→ Task list:
- A) Retype the part of the passage on Thucydides and the Odyssey that opens with the words containing "I will now return" and closes with "of the Odyssey.".
- B) In the records, reproduce only the part that opens with the line containing "Select the heading 03 切割台面" and closes with the line containing "Action: coord(27,160)", replacing "legend" with "key" and changing nothing else.

→ Source extract:
%%
The Athenian writers, Thucydides included, would be biassed in favour of any site which brought Homer, as they ignorantly called the writer of the Odyssey, nearer their own doors. The people, moreover, of Eryx and Segesta, and hence also of Drepanum, were held to be barbarians, and are so called by Thucydides himself (vi. 2); in his eyes it would be little less than sacrilege to hesitate between the Corfu Drepane and the Sicilian Drepanum, did any tradition, however vague, support Corfu. But it is not likely that Thucydides was unaware of the Sicilian claim not only to the Phæacian episode, but to the entire poem, for as late as 430 B.C., only a little before the date of his own work, there were still people on or near Mt. Eryx who present every appearance of having claimed it, as I will almost immediately show.

As for losing sight of its having been written by a woman, the people who could lose sight of the impossibility of its having been written by Homer could lose sight of anything. A people who could not only do this, but who could effectually snuff out those who pointed out their error, were not likely to know more about the difference underlying the two poems than the average English layman does about those between the synoptic gospels and that of St. John.

I will now return to my assertion that in the time of Thucydides there seem to have been not a few who knew of, and shared in, the claim of Drepanum to the authorship of the Odyssey.
%%
→ Information supplied:
%%
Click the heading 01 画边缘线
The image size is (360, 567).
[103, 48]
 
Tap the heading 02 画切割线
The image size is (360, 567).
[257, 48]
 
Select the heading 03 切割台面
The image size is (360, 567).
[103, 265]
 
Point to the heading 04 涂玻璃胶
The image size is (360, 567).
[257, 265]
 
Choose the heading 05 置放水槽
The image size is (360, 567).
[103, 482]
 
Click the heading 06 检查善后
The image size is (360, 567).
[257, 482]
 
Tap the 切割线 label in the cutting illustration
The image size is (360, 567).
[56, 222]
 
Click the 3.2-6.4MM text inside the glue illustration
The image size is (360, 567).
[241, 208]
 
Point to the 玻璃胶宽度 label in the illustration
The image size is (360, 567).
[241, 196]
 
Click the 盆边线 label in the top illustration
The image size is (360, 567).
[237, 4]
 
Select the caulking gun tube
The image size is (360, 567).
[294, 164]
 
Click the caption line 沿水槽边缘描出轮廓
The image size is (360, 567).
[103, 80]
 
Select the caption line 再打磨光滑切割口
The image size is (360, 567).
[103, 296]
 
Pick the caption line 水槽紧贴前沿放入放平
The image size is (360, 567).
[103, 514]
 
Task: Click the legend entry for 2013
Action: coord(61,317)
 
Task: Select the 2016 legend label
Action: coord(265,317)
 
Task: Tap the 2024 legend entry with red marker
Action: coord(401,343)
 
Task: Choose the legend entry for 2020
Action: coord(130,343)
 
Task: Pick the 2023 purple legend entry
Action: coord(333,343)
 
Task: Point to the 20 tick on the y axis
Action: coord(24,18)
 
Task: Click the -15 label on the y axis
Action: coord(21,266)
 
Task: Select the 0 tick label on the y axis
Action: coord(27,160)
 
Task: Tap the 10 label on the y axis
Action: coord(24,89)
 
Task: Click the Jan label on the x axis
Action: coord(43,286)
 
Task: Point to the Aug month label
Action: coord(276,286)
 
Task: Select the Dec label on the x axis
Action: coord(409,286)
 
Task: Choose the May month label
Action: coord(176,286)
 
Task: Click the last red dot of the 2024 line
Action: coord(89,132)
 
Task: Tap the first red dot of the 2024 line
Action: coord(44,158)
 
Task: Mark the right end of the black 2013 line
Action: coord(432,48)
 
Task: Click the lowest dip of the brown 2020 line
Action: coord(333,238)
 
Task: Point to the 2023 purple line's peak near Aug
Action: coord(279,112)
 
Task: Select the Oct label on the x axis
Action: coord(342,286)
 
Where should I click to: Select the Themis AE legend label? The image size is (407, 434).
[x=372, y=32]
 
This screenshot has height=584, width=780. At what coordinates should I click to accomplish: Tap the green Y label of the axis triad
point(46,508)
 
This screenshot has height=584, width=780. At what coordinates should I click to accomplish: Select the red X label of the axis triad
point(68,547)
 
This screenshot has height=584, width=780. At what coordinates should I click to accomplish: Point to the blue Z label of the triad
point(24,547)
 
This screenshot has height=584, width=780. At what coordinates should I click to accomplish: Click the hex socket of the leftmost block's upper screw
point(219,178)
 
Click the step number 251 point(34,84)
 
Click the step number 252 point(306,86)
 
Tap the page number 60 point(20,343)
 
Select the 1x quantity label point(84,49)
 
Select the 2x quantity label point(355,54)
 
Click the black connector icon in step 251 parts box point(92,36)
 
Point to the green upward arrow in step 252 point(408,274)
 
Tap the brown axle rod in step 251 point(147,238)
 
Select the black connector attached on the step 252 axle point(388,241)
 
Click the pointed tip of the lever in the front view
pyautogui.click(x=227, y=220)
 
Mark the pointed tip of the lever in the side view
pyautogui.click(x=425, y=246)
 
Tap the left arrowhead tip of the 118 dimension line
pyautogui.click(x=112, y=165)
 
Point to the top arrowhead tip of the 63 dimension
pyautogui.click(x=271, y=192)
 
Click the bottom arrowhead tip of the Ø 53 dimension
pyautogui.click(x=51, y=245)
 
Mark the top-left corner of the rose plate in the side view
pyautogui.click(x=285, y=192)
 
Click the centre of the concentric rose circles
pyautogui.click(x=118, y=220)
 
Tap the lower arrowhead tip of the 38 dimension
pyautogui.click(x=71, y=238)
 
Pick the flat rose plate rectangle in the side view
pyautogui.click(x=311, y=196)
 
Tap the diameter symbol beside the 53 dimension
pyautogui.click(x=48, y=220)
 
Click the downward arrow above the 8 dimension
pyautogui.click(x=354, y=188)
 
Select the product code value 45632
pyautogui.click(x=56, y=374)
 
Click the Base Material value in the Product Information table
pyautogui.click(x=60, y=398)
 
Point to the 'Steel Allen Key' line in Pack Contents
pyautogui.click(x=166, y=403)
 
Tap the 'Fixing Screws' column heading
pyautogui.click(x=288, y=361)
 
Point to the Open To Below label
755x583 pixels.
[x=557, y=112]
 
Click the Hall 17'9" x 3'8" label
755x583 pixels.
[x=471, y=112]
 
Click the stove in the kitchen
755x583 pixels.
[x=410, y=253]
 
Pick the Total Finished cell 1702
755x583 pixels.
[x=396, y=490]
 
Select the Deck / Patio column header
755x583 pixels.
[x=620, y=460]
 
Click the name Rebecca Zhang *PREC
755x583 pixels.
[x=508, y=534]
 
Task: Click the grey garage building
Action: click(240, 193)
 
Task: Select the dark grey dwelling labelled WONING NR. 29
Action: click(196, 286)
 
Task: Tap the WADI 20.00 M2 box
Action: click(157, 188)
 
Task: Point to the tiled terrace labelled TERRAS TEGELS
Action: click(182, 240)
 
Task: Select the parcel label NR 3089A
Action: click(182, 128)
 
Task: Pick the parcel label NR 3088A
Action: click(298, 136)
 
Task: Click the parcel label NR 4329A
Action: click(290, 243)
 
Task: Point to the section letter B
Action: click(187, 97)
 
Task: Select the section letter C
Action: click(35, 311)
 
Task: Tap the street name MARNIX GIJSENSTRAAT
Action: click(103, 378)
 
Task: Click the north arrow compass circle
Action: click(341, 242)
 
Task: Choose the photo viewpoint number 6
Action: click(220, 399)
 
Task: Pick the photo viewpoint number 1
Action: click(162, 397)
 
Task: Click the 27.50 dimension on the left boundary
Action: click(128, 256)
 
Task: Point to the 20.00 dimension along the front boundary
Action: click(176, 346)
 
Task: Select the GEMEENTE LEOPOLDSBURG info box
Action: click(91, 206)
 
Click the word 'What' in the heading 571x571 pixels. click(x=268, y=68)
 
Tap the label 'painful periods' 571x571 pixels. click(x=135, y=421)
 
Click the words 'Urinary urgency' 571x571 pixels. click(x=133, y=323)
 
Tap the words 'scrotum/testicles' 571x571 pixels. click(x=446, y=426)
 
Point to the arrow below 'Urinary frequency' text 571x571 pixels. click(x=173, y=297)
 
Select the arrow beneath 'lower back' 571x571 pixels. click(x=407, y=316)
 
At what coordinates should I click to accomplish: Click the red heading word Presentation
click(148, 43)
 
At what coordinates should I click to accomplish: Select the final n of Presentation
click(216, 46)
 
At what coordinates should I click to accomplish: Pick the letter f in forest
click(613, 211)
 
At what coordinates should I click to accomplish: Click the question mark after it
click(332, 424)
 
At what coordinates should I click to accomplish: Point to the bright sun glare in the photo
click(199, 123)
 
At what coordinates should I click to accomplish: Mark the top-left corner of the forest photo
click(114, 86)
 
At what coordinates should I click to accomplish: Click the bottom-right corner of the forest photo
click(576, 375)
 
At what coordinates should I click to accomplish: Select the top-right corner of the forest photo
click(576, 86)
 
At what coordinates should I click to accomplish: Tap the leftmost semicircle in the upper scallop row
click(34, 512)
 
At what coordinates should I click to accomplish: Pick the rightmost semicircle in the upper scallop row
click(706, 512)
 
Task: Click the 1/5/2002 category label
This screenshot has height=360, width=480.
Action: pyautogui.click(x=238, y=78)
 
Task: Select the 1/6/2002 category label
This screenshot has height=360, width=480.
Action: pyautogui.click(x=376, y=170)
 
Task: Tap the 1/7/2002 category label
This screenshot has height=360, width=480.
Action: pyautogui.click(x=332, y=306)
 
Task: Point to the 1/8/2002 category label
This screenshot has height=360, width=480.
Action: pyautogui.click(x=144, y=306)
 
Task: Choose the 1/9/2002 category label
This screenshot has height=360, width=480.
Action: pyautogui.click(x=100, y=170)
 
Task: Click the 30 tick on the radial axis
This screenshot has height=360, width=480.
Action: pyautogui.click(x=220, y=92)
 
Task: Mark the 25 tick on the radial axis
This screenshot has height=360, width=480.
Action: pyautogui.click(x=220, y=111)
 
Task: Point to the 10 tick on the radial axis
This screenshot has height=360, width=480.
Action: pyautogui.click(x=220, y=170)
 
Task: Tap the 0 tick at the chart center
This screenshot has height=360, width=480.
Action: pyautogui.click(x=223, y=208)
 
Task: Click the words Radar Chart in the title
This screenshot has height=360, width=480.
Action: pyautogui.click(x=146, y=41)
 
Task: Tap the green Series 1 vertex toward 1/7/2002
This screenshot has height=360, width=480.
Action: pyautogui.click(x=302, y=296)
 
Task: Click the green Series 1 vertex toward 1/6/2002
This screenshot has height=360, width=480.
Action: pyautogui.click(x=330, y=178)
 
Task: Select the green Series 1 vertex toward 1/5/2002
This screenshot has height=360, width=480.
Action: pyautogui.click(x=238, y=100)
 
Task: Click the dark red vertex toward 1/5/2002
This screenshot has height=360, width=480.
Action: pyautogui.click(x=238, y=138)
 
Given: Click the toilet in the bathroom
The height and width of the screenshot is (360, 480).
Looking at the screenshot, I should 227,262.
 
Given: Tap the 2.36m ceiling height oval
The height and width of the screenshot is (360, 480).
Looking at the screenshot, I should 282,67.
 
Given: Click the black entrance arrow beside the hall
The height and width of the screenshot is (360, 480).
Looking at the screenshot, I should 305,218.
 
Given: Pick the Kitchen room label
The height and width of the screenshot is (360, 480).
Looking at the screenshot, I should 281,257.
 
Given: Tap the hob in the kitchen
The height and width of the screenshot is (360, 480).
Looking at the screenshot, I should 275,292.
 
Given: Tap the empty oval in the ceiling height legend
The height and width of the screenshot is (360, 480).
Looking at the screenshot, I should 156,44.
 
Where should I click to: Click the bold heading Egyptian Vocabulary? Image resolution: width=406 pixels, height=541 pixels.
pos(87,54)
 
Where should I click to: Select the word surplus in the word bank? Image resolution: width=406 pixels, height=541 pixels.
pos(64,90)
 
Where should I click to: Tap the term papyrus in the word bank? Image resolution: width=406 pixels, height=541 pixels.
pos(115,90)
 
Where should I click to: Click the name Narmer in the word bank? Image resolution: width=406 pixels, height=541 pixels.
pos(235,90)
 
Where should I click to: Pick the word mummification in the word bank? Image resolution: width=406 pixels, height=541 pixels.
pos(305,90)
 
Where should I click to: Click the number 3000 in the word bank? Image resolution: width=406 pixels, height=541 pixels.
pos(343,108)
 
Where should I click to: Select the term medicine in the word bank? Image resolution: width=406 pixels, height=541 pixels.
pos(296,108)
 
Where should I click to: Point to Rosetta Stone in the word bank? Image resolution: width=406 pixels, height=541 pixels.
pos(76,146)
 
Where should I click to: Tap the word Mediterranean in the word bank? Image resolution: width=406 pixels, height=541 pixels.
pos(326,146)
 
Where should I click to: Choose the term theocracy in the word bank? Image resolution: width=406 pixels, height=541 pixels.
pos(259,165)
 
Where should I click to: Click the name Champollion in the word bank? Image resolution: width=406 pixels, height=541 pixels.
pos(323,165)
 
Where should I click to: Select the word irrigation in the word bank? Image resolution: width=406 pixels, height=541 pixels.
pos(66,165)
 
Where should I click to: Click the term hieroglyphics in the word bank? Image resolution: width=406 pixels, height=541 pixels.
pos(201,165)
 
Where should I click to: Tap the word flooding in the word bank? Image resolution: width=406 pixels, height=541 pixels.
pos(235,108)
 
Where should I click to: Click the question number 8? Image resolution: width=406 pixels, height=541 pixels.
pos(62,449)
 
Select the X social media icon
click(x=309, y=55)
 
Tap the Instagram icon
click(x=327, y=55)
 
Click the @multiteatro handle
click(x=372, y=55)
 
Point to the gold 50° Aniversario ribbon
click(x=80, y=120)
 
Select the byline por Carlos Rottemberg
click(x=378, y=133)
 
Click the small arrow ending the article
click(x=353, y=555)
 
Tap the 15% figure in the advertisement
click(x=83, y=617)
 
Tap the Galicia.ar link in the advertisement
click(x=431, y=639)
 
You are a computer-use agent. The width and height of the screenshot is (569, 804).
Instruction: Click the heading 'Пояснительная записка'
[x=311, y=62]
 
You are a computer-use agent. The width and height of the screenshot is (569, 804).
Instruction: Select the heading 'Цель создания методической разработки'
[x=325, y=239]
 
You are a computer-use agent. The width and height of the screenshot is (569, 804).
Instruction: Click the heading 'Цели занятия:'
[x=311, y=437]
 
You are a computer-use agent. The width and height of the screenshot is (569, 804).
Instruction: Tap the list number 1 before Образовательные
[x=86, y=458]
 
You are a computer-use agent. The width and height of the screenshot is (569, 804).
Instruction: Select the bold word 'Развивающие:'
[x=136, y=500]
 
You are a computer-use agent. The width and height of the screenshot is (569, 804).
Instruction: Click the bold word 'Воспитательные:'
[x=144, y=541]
%%
→ Solutions in order:
- A)
I will now return to my assertion that in the time of Thucydides there seem to have been not a few who knew of, and shared in, the claim of Drepanum to the authorship of the Odyssey.

- B)
Select the heading 03 切割台面
The image size is (360, 567).
[103, 265]
 
Point to the heading 04 涂玻璃胶
The image size is (360, 567).
[257, 265]
 
Choose the heading 05 置放水槽
The image size is (360, 567).
[103, 482]
 
Click the heading 06 检查善后
The image size is (360, 567).
[257, 482]
 
Tap the 切割线 label in the cutting illustration
The image size is (360, 567).
[56, 222]
 
Click the 3.2-6.4MM text inside the glue illustration
The image size is (360, 567).
[241, 208]
 
Point to the 玻璃胶宽度 label in the illustration
The image size is (360, 567).
[241, 196]
 
Click the 盆边线 label in the top illustration
The image size is (360, 567).
[237, 4]
 
Select the caulking gun tube
The image size is (360, 567).
[294, 164]
 
Click the caption line 沿水槽边缘描出轮廓
The image size is (360, 567).
[103, 80]
 
Select the caption line 再打磨光滑切割口
The image size is (360, 567).
[103, 296]
 
Pick the caption line 水槽紧贴前沿放入放平
The image size is (360, 567).
[103, 514]
 
Task: Click the key entry for 2013
Action: coord(61,317)
 
Task: Select the 2016 key label
Action: coord(265,317)
 
Task: Tap the 2024 key entry with red marker
Action: coord(401,343)
 
Task: Choose the key entry for 2020
Action: coord(130,343)
 
Task: Pick the 2023 purple key entry
Action: coord(333,343)
 
Task: Point to the 20 tick on the y axis
Action: coord(24,18)
 
Task: Click the -15 label on the y axis
Action: coord(21,266)
 
Task: Select the 0 tick label on the y axis
Action: coord(27,160)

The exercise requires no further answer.